# Homesteader blade - 6'8" v. 7'4", different frame?



## APBAinMaine (Apr 12, 2009)

Related to my other post, I've also been looking at trucks w/plows and/or 4x4s that I could put a plow on. I really need an SUV for my purposes, and I found a nice Expedition and the Fisher site tells me that you can put a HS on an Expedition. However, it only lists the 7'4" blade -- I have the 6'8" blade. Would there be a different frame or are they primarily concerned with the vehicle width?
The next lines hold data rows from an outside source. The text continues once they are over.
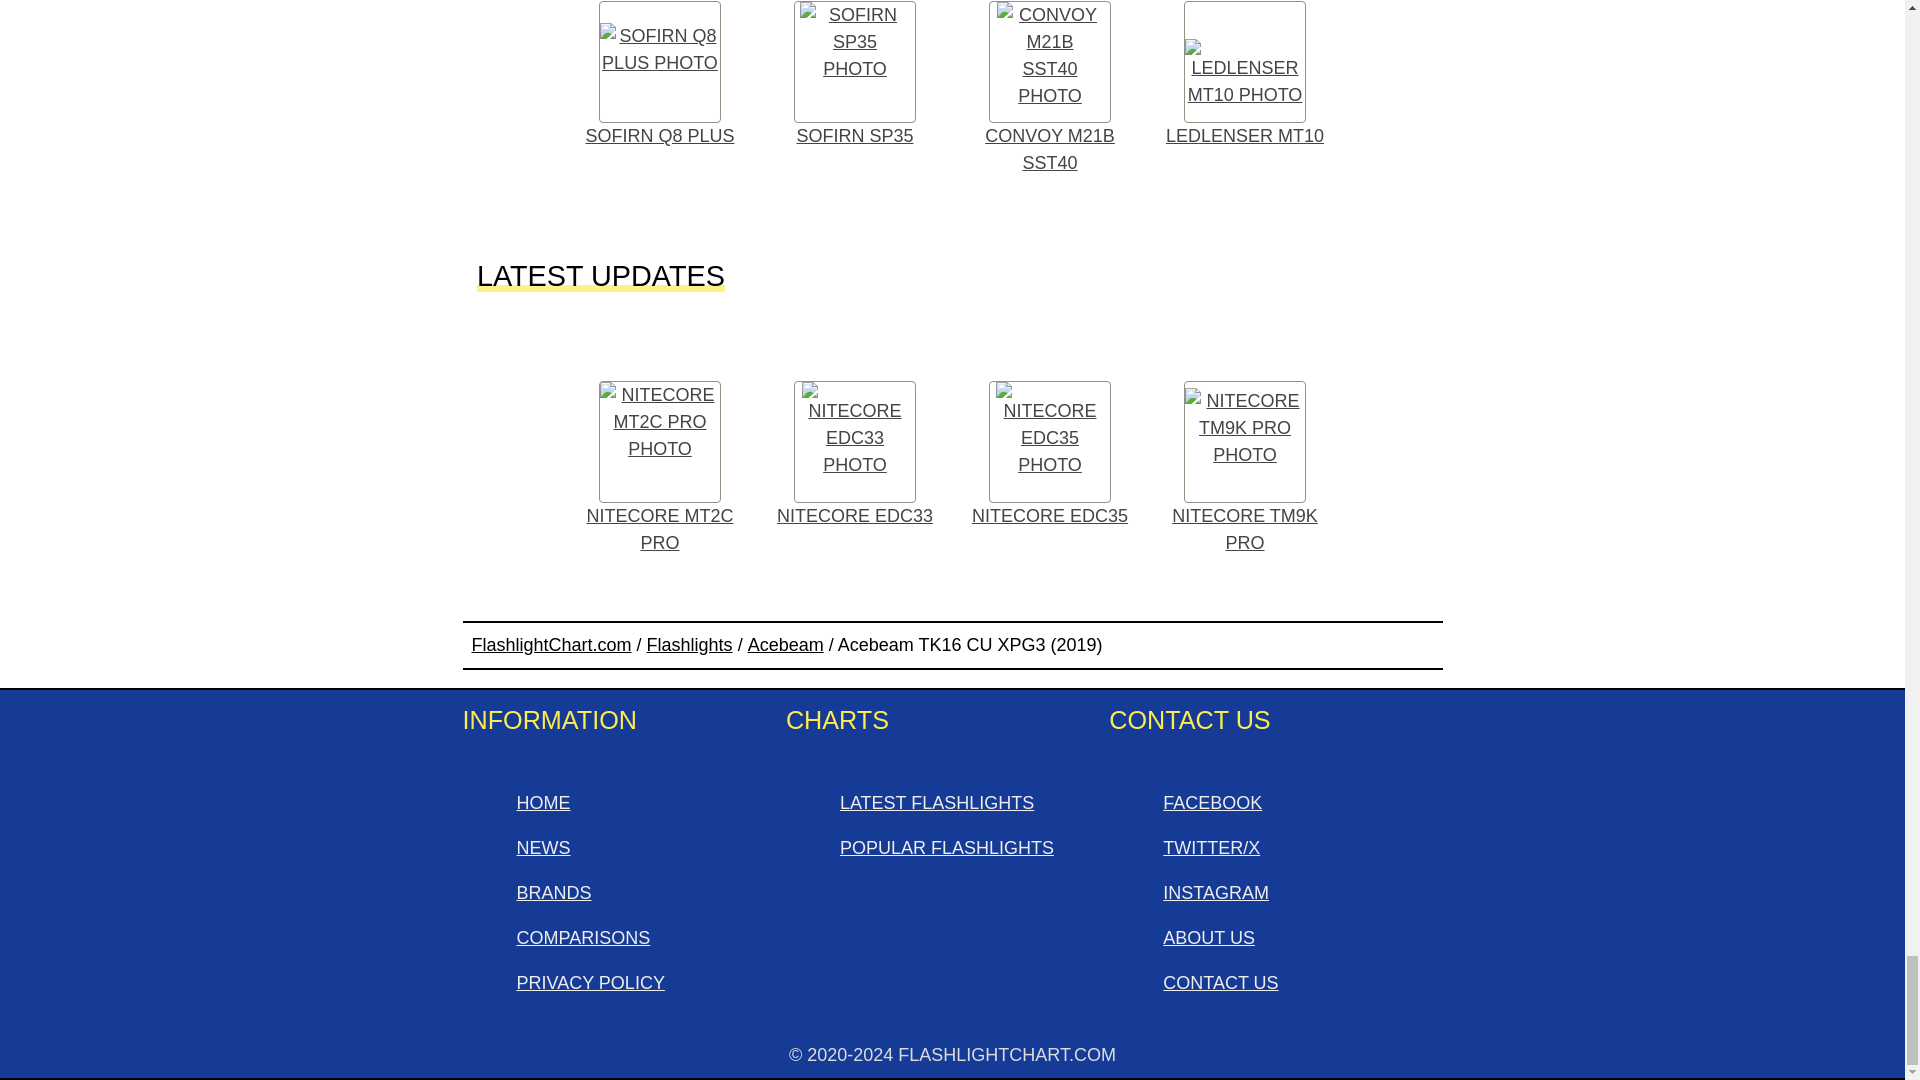 This screenshot has width=1920, height=1080. I want to click on Flashlights, so click(690, 644).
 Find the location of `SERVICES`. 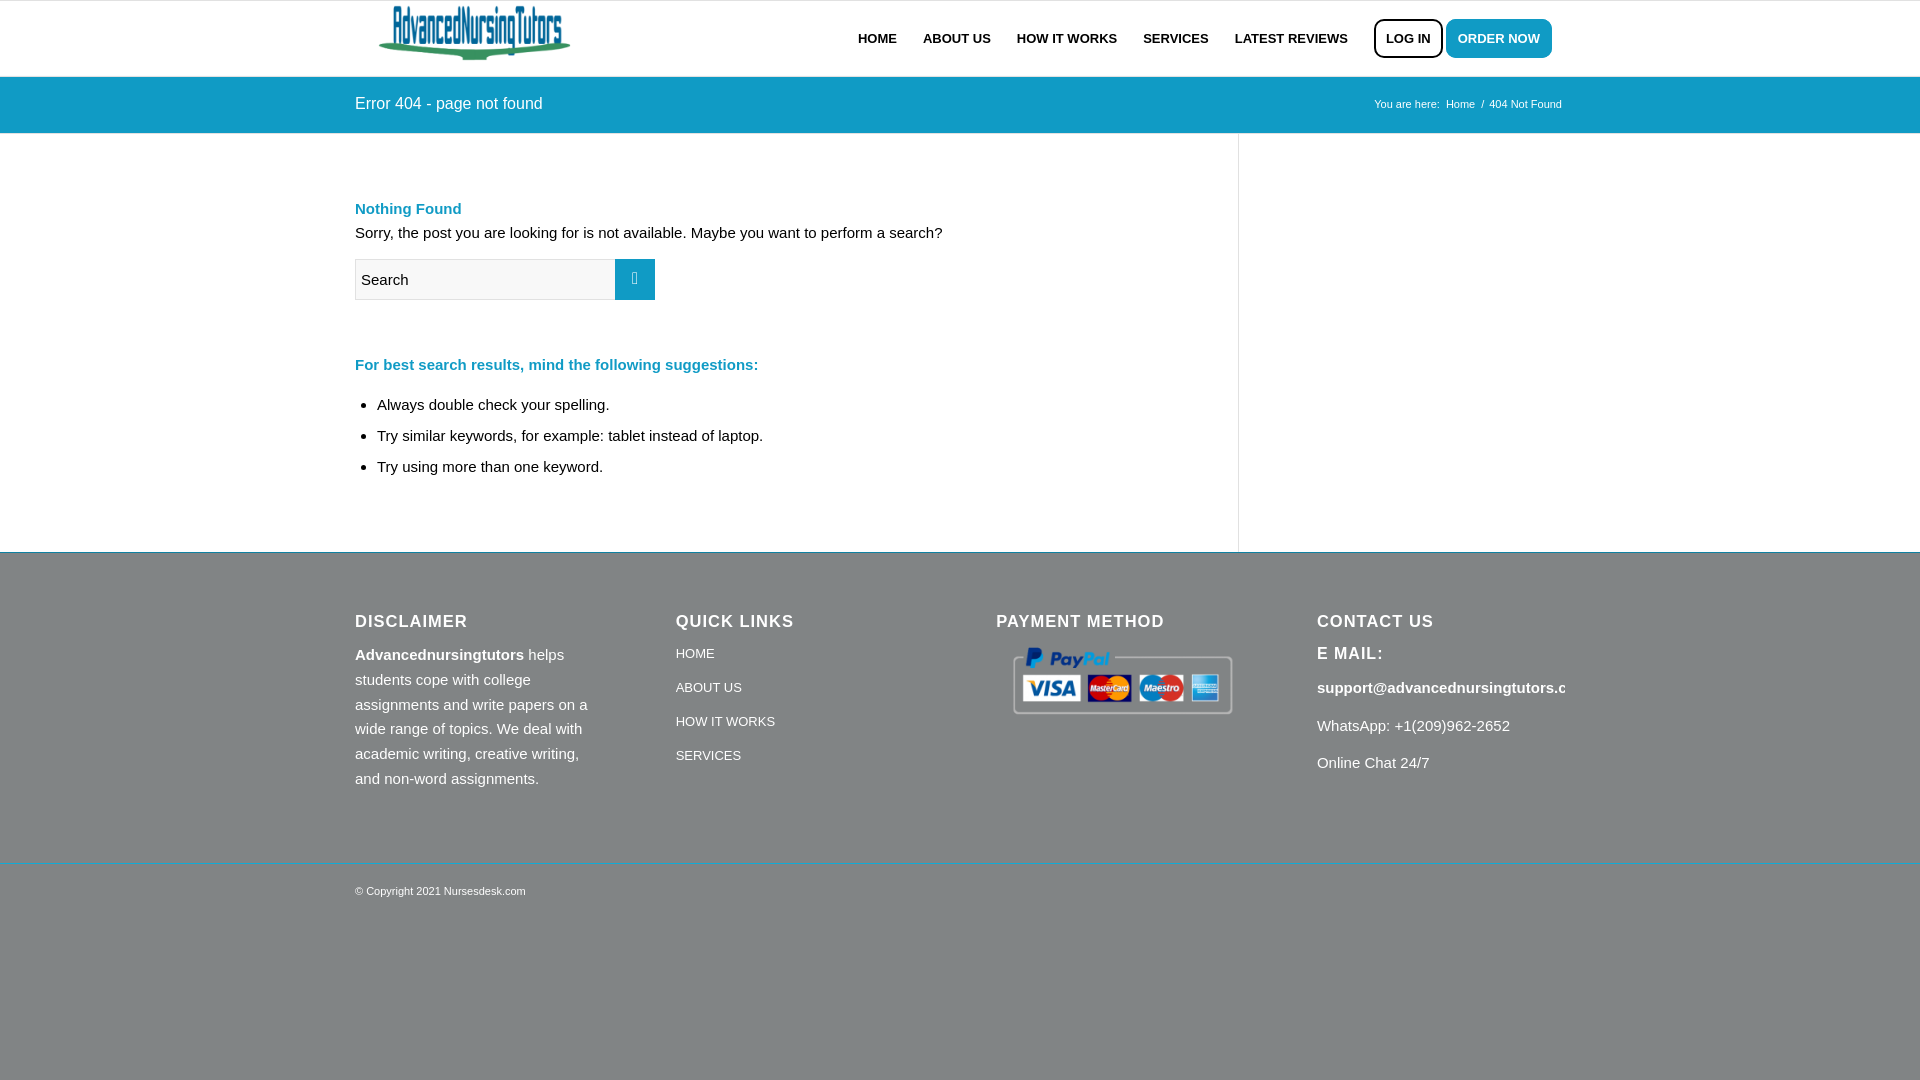

SERVICES is located at coordinates (799, 756).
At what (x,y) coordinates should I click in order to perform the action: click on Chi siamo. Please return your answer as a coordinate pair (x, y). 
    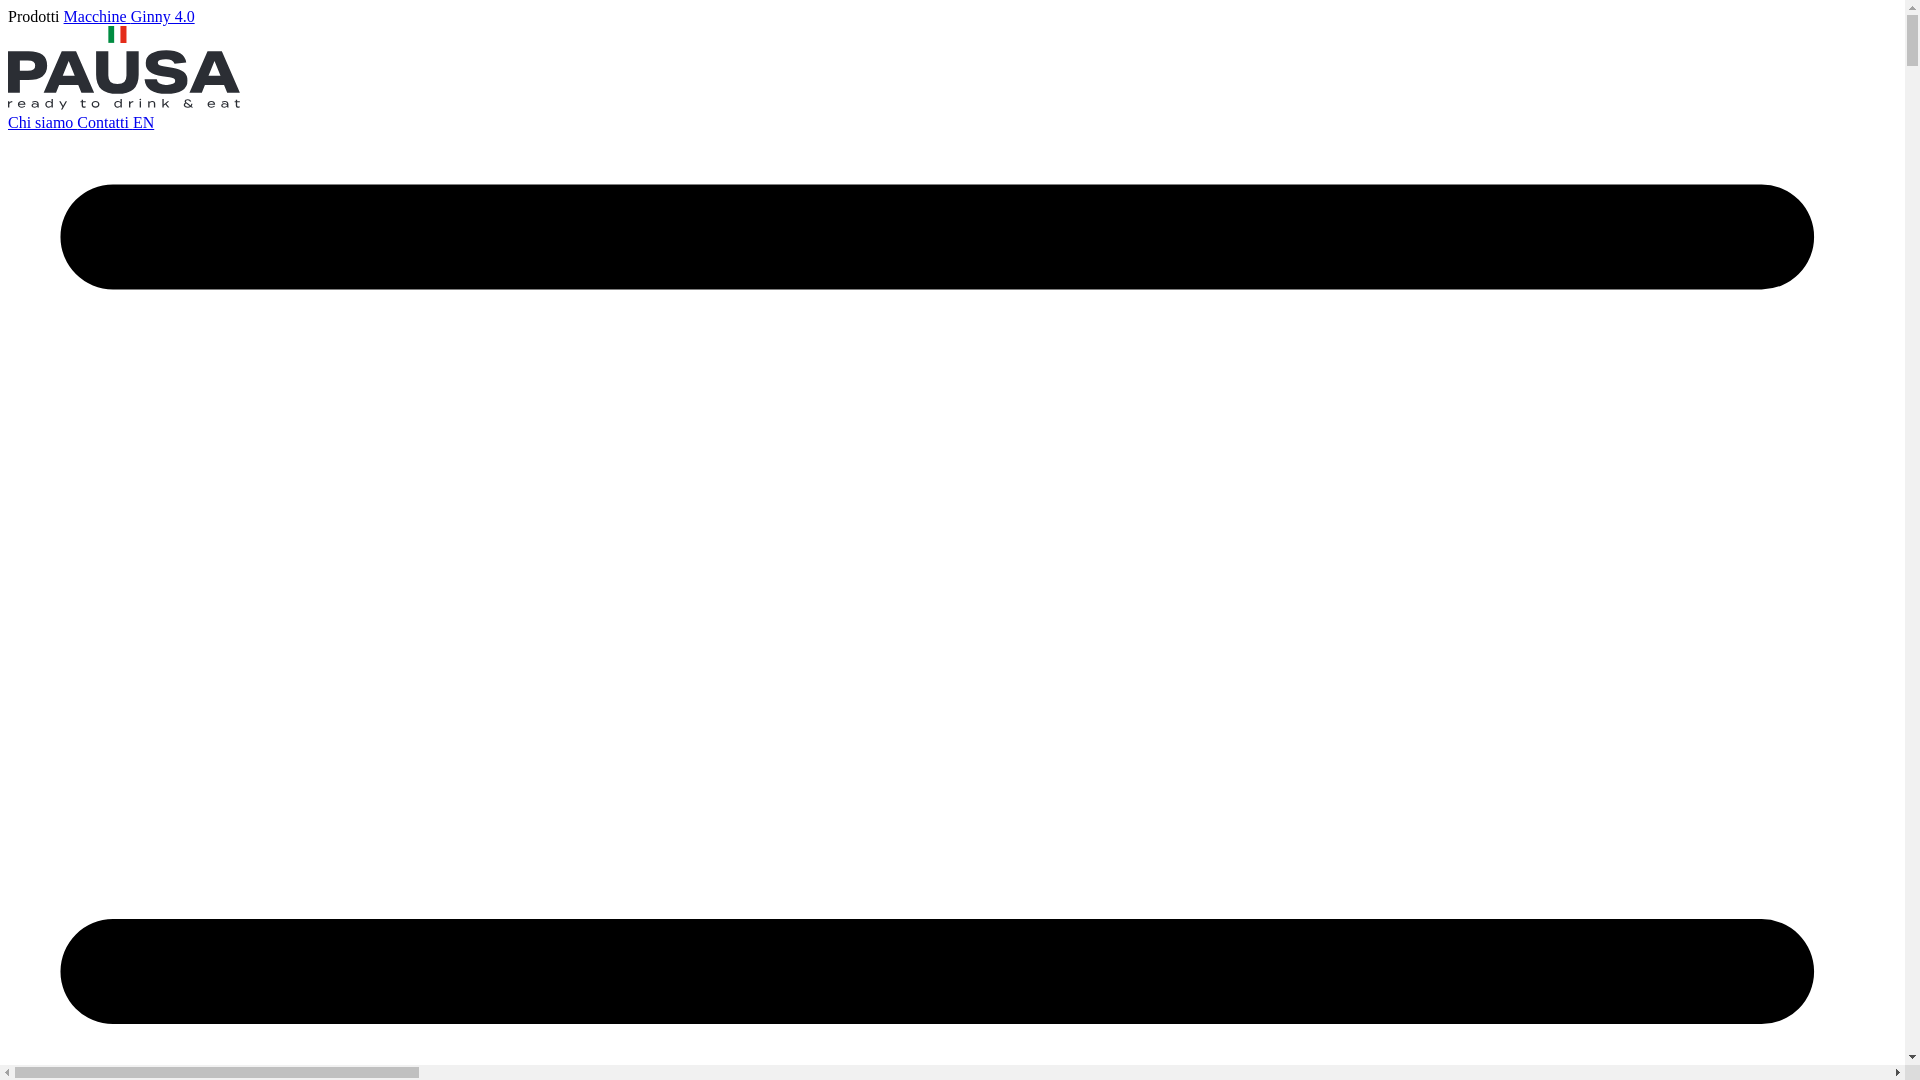
    Looking at the image, I should click on (42, 122).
If it's the latter, I'm only doing my driveway, so it shouldn't matter. (Is it just me, or does Fisher go a little overboard concerning themselves with what I'm going to do with their plow?)


----------



## vtzdriver (Jun 12, 2006)

It would be the same vehicle-specific mount for either size blade.

When I mounted a Homesteader to my Tacoma, there was only one part number for the mount and I then had to decide which width blade.


----------



## APBAinMaine (Apr 12, 2009)

That's what I figured (and what my research told me), but I know the Fisher dealer I use is very particular about their guidelines, and they only list the 7'4" for that size truck. No matter, spoke to them today and it looks like it'll be simple after all.


----------



## festerw (Sep 25, 2003)

If you already have the 6'8" Homesteader, all you should need is a mount/wiring for the Expedition.


----------



## B&B (Nov 4, 2006)

They don't recommend the 6' 8" on it because it's too narrow when angled for a full size truck such as an Expedition. But the truck side hardware is the same regardless.


----------



## APBAinMaine (Apr 12, 2009)

That's kind of what I figured, but given that it's just my driveway, I'm not too worried about it.


----------